Sulla web tax necessarie scelte concertate a livello Ocse

di Guglielmo Maisto

La consultazione pubblica dell’Ocse sulla tassazione della digitalized economy (tenuta non casualmente a Berkeley nella Silicon Valley) ripropone il confronto tra istituzioni e business community finalizzato all’individuazione di adeguate soluzioni normative. Il tema è di grande attualità in Italia anche in considerazione della possibile introduzione di misure ad hoc con un emendamento alla legge di bilancio.

Nel pacchetto delle 15 iniziative avviate dall’Ocse nel 2013 e concluse nel 2015 su impulso del G20 per contrastare l’erosione fiscale, quella relativa all’economia digitale (Action 1) è infatti l’unica inevasa. Ancora si discute non solo come ma anche dove tassare le attività legate al web. Il tema peraltro non riguarda solo le imprese digitali, ma più in generale tutti i settori economici caratterizzati da una crescente digitalizzazione. Nelle proposte illustrate dall’Ocse nello specifico rapporto del 2015 si spazia da forme di tassazione alla fonte sostitutiva delle imposte sul reddito all’estensione del perimetro di tassazione ordinaria del reddito nello stato di sbocco (mediante riformulazione della nozione di stabile organizzazione) o a forme di imposizione indiretta. Un nuovo rapporto sarà pubblicato dall’Ocse ad aprile 2018 mentre le raccomandazioni finali sono attese per il 2020. Tutte le opzioni sono ancora aperte. Nel frattempo alcuni Stati si sono mossi e hanno introdotto misure legislative in larga parte riconducibili all’imposizione indiretta.

Ma è proprio necessario introdurre nuovi modelli applicabili solo all’economia digitalizzata? Una soluzione potrebbe forse essere trovata nelle regole generali di misurazione del reddito e di allocazione tra Stati che si sono nel tempo adattate a nuovi modelli organizzativi delle attività d’impresa variamente interpretando e applicando i principi generali ai particolarismi di specifici settori dell’economia (così ad esempio per le raccomandazioni Ocse in materia di determinazione del reddito delle stabili organizzazioni nel settore bancario).

Se la spinta per nuove regole muove dall’esigenza di evitare forme di doppia non imposizione (il reddito non è tassato in nessuno Stato) sarebbe sufficiente rivedere le regole di tassazione dei redditi delle società controllate estere (Cfc) nei Paesi di residenza delle capogruppo. Su questo tema l’Ocse (con la raccomandazione Beps 3) e la Ue (con la direttiva Atad 1) hanno già preso posizione e le misure proposte (obbligatoria solo quella Ue) seppure rivolte alla generalità delle imprese sarebbero idonee a evitare salti d’imposta transnazionali. Se invece le ragioni del cambiamento sono da ascrivere all’esigenza di una puntuale individuazione del reddito imponibile nello Stato di sbocco, la misura potrebbe risiedere in una più efficace misurazione delle regole di transfer price valorizzando diversamente le funzioni svolte nello Stato di produzione del reddito. Si tratterebbe di sviluppare le raccomandazioni Ocse (n. 8 e 10 relative al progetto Beps) che fissano principi generali sulla creazione del valore.
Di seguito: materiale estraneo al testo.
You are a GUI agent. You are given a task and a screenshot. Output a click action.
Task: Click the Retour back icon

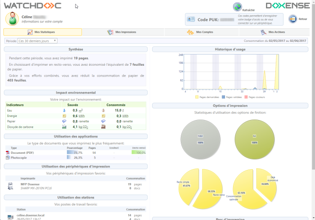coord(293,19)
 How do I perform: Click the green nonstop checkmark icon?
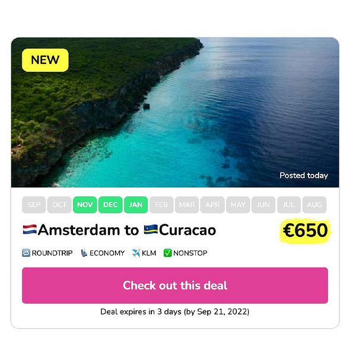167,253
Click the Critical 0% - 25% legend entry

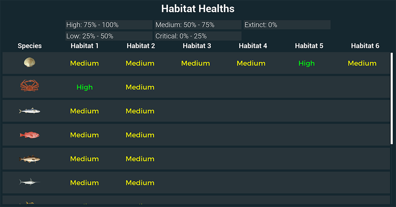(x=198, y=36)
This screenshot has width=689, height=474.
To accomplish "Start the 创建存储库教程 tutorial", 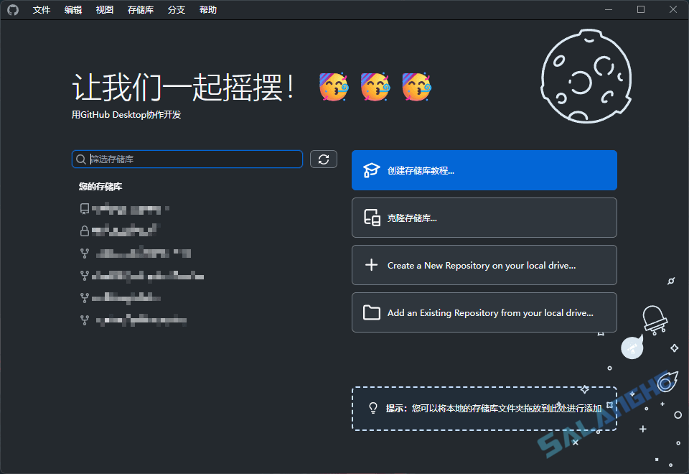I will [x=484, y=170].
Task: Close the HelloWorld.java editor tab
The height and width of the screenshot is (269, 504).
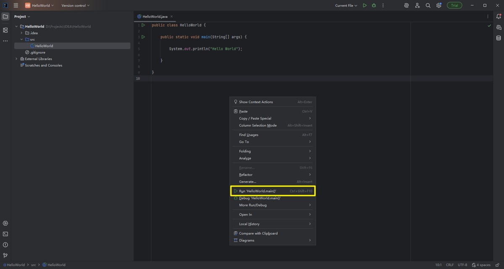Action: pyautogui.click(x=171, y=16)
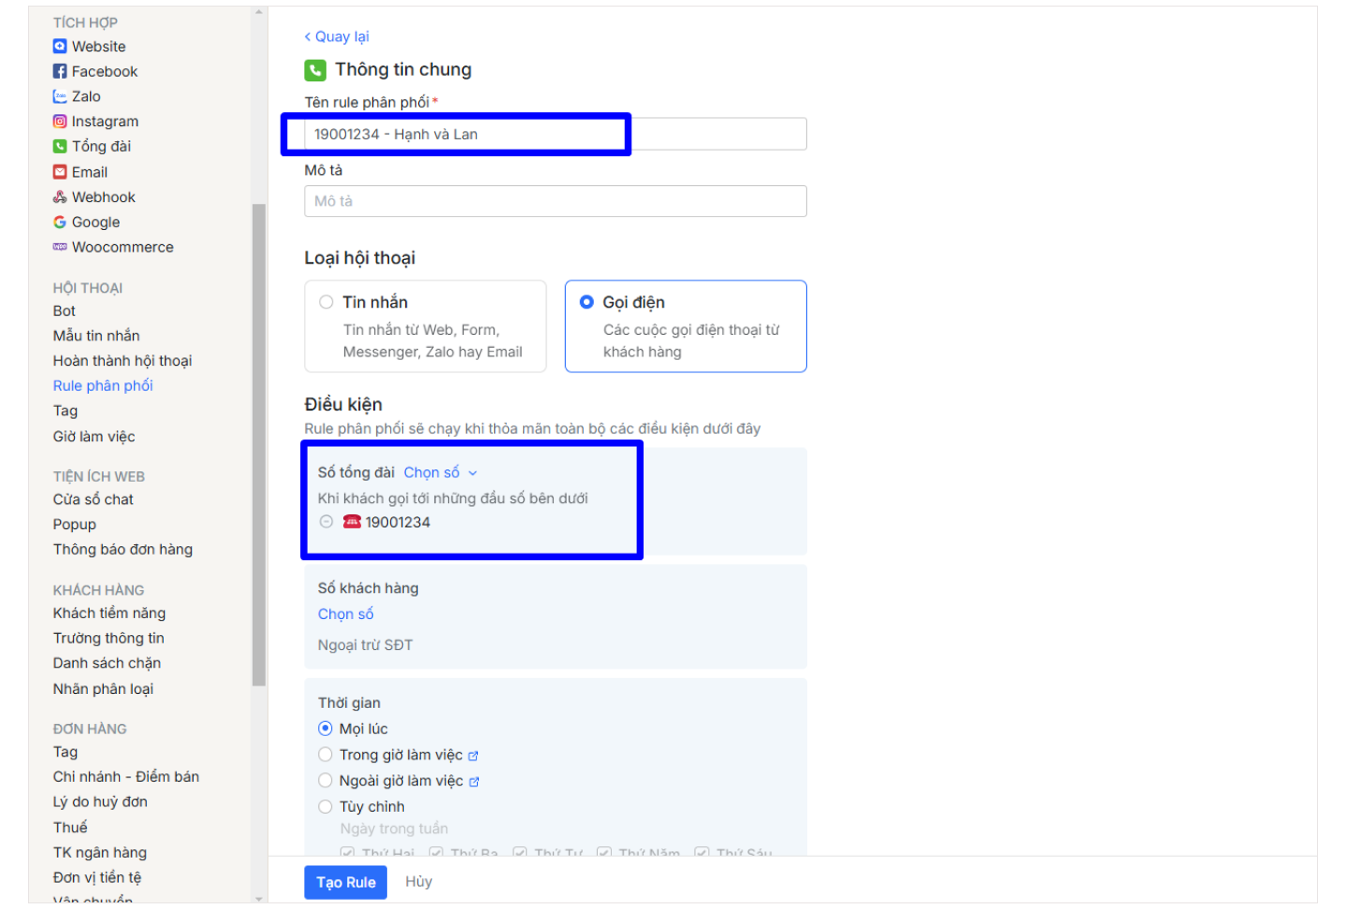Viewport: 1347px width, 909px height.
Task: Click the Mô tả input field
Action: (555, 201)
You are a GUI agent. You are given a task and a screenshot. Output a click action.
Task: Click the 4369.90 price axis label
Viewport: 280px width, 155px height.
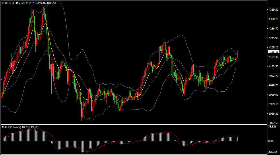[x=273, y=10]
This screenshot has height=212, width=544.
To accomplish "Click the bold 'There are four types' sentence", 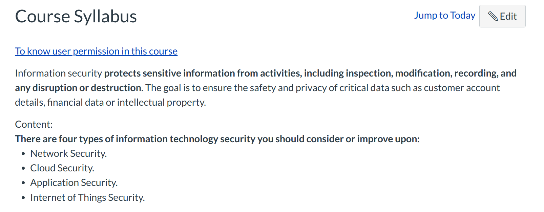I will pyautogui.click(x=217, y=139).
Quest’ultima enfasi potrebbe peraltro ritorcersi contro gli Stati Ocse posto che lo stesso principio di una maggiore valorizzazione del mercato di destinazione e dei consumatori potrebbe essere fatto valere nei paesi emergenti nei confronti di comparti diversi. Il cantiere è ancora aperto e si impone una scelta concertata, perché ora una misura legislativa isolata è da ritenersi inopportuna.